Individuals recognized for honor often have to wait years for military reviews and reports to validate their bravery. Since the start of the Vietnam War, 264 individuals have received the honor for battlefield valor. Only 60 are still living.

From The Veterans of Foreign Wars: VFW Admonishes Former President for Medal of Honor Remarks.

“On Thursday, former President Donald Trump spoke at an event where he made some flippant remarks about the Medal of Honor and the heroes who have received it. In the video that has circulated online and in the media, the former president was recognizing Miriam Adelson in the audience who he awarded the Presidential Medal of Freedom during his time in office. As he described the medal as the civilian version of the Medal of Honor, he went on to opine that the Medal of Freedom was “much better” than the military’s top award, because those awarded the latter are, in his words, “ … either in very bad shape because they’ve been hit so many times by bullets or they’re dead.” He continued by comparing Miriam to MoH recipients saying, “She gets it and she’s a healthy beautiful woman. They are rated equal.”

These asinine comments not only diminish the significance of our nation’s highest award for valor, but also crassly characterizes the sacrifices of those who have risked their lives above and beyond the call of duty.

When a candidate to serve as our military’s commander-in-chief so brazenly dismisses the valor and reverence symbolized by the Medal of Honor and those who have earned it, I must question whether they would discharge their responsibilities to our men and women in uniform with the seriousness and discernment necessary for such a powerful position. It is even more disappointing when these comments come from a man who already served in this noble office and should frankly already know better….

We would like to remind Mr. Trump that the 12 times he had the honor of awarding the Medal of Honor as president of the United States, those were heroes not of his own choosing. He bestowed those medals on behalf of Congress, representing all Americans of a grateful nation. We hold the donation of their lives in service to our country in the highest esteem, and so should he.”

Trump is such an asshole.

Still Life with Fish and Cat, Circle of Sebastian Stoskopff, c. 1650Supposedly, Harris and Trump agreed to a debate schedule that was released yesterday, but Paige Oamek of The New Republic writes that Trump is still wavering: Trump Is Pissed at Harris for Trapping Him in Two Debates.

Is Donald Trump really trying to get out of debating Kamala Harris again?
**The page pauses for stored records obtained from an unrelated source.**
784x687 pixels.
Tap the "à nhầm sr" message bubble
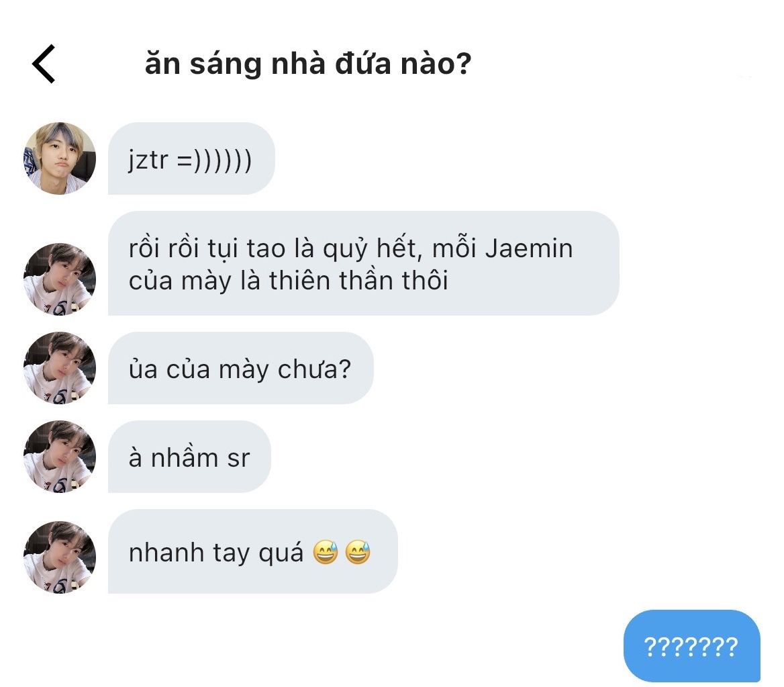189,457

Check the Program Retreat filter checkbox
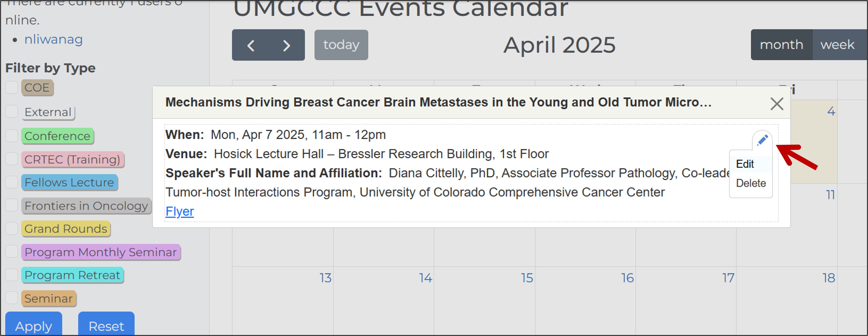(x=12, y=275)
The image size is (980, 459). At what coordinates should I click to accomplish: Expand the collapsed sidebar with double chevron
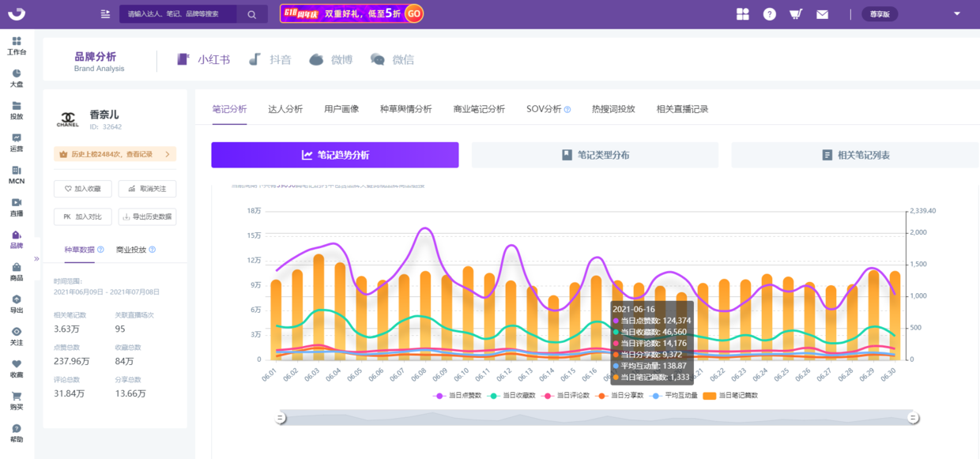36,258
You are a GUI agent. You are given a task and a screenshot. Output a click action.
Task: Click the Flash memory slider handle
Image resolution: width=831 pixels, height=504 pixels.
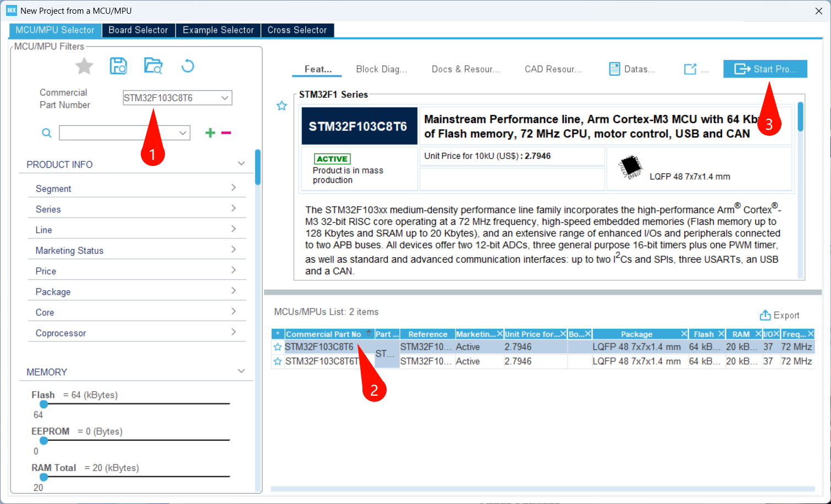coord(43,404)
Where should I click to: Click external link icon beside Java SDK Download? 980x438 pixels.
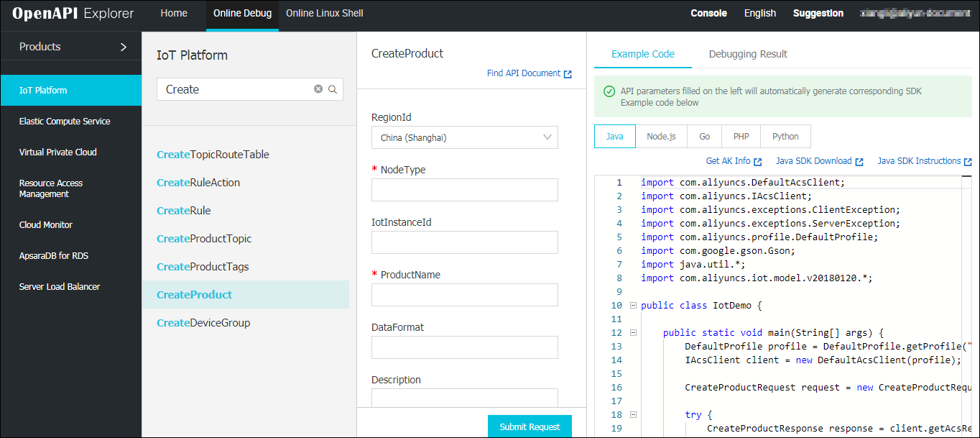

Or is it the opposite?

On Thursday, it seemed like the dust had finally settled. “The debate about debates is over,” said Michael Tyler, the Harris campaign communications director, in a statement. “Donald Trump’s campaign accepted our proposal for three debates—two presidential and a vice presidential debate.”

“Assuming Donald Trump actually shows up on September 10 to debate Vice President Harris, then Governor Walz will see JD Vance on October 1 and the American people will have another opportunity to see the vice president and Donald Trump on the debate stage in October,” the Harris campaign continued.

But now, Trump’s team claims that the Democrat lied when she said the two sides reached a debate agreement. At the moment, there is only one confirmed debate between the presidential nominees, to be held September 10 by ABC News.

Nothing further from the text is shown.